原爆の日の8月6日は広島にとって特別な日。「ピースナイター」と銘打ち、選手は、原爆ドームと平和の使者であるハトをデザインしたワッペンをユニホームに貼ってプレーした。
「広島の皆さんにとっては大切な日、忘れられない日だと思いますし、僕も外から来た人間ですけど、野球ができていること、そして応援してもらえることをこれからも心に秘めて皆さんとともにこの日を忘れずにやっていきたい」
秋山はカープナインを代表してそうコメントした。
阪神は勝ちゲームを落とした。勝てばヤクルトと8ゲーム差となる試合を落とし、新型コロナの影響で中継ぎ陣が揃わなかった巨人にも3タテできなかった。最大16あった借金を返済し、矢野監督は「ドラマ」「奇跡」を起こすという言葉を口にするようになったが、勝負どころの重要なゲームを自滅で落とすようでは、夢物語である。
そして7点差をひっくり返された開幕のヤクルト戦も偶然にも先発は藤浪だった。また藤浪は手中にあった419日ぶりの白星を逃した。
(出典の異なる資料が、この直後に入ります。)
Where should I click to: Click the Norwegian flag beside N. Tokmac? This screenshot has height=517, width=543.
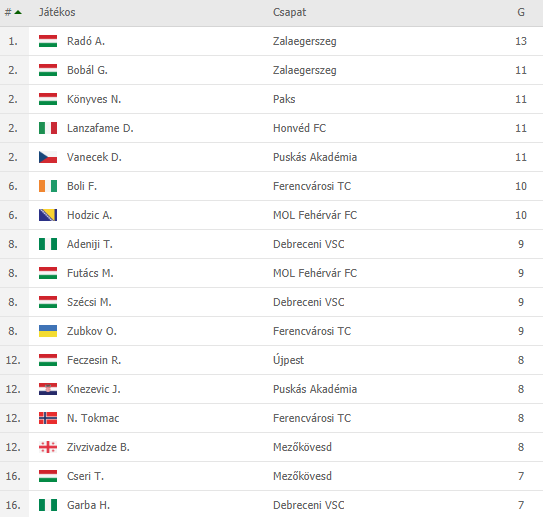(48, 418)

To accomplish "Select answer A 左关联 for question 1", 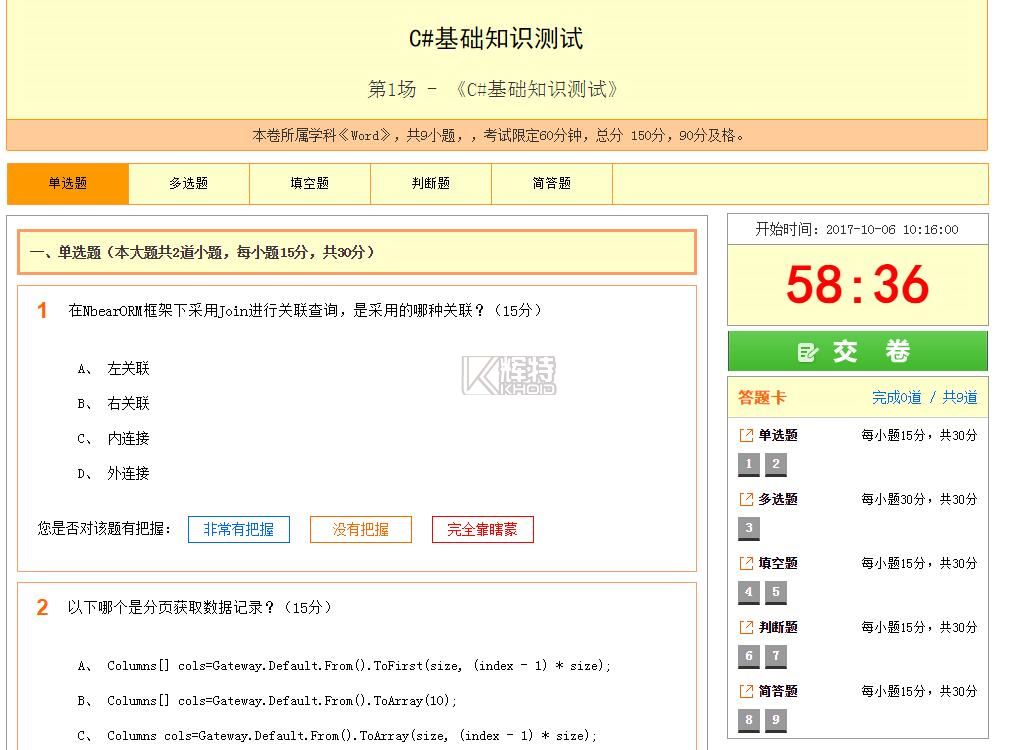I will pyautogui.click(x=128, y=369).
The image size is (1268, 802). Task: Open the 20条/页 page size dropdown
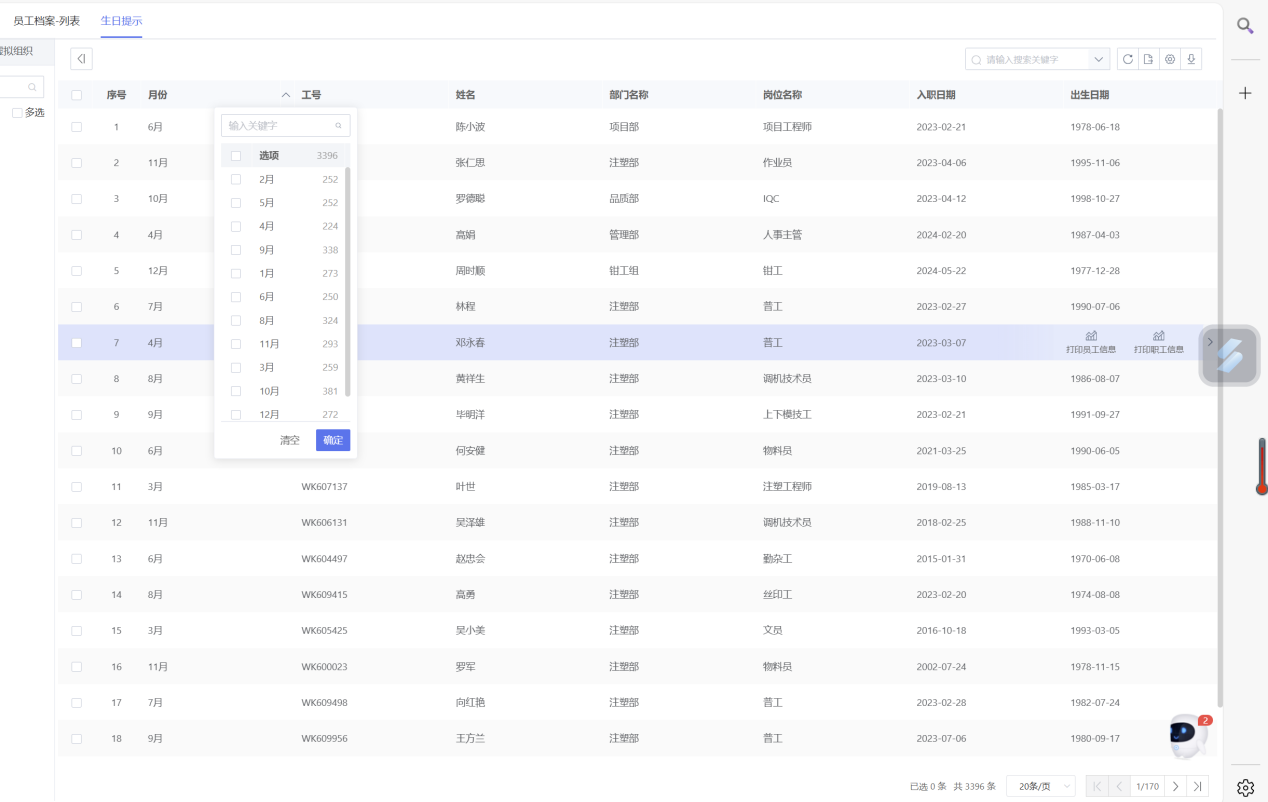(1040, 786)
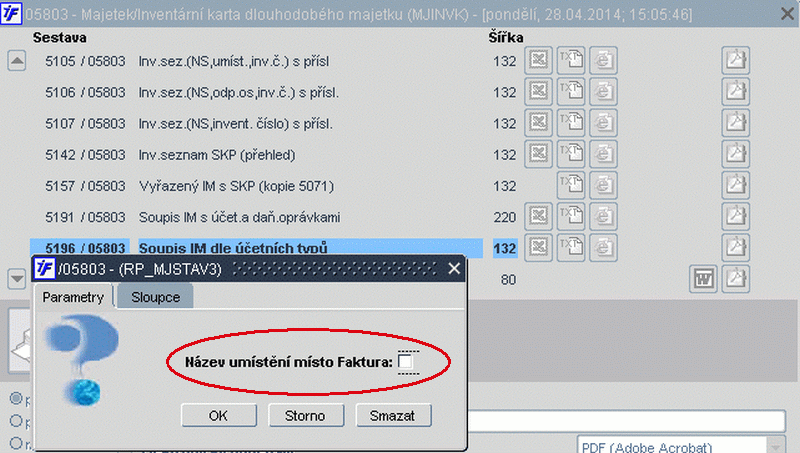Confirm the dialog with OK button
Viewport: 800px width, 453px height.
pos(218,416)
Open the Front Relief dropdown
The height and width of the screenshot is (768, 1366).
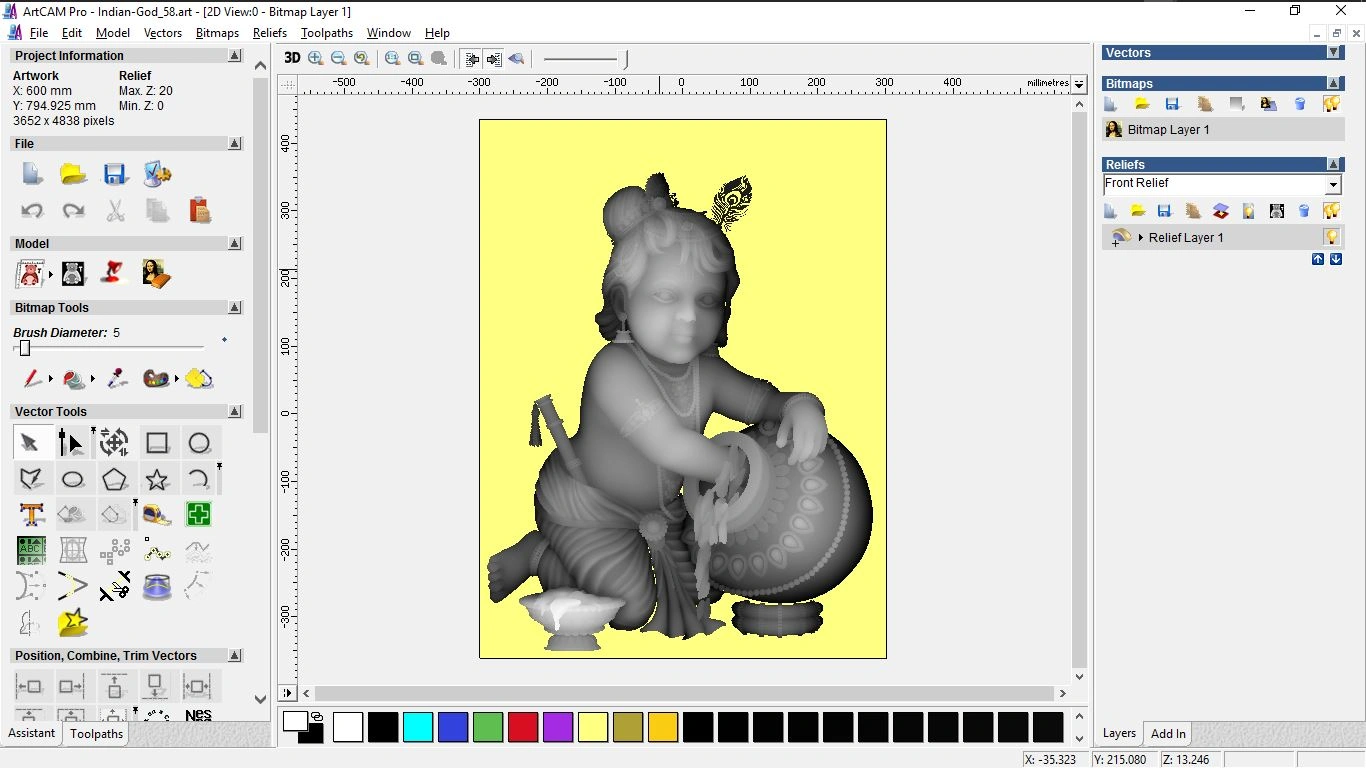click(1333, 185)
藤浪は決してベストの出来とは言えなかったが修正力に優れていた。立ち上がりに一死二塁のピンチを背負うが、秋山を154キロのストレートで押し込みセンターフライ、続く4番のマクブルームは落差のある147キロのスプリットで三振に打ち取る。
最速157キロをマークしたストレートはシュート回転し抜けるボールも少なくなかった。全体のストライク率も約40%とバラついたがスプリットとカットボールを駆使。要所で丁寧にピッチングをまとめた。103球のうちストレートは約53%の55球、カットが約22%の23球、スプリットが約20%の21球という割合だった。
3回には、會澤の背中にしばらくその場で座り込み悶絶するほどのデッドボールを当てて出塁させた。マツダスタジアムといえば、2015年に黒田博樹氏に、きわどい内角球を2球続けてマウンドに詰め寄られあわや乱闘に発展する騒動があり、以降、それがトラウマになったかのように制球難がひどくなり低迷の時代に突入した。虎党には嫌な記憶が蘇ったが、この日の藤浪は、そこから崩れることはなかった。
代打末包をカットボールで三振。野間には一、二塁間をゴロで破られ一、二塁とされたが、菊池を再びカットボールで三振。秋山は、155キロのストレートで押し込みレフトフライに打ち取った。藤浪の成長を示すイニングだった。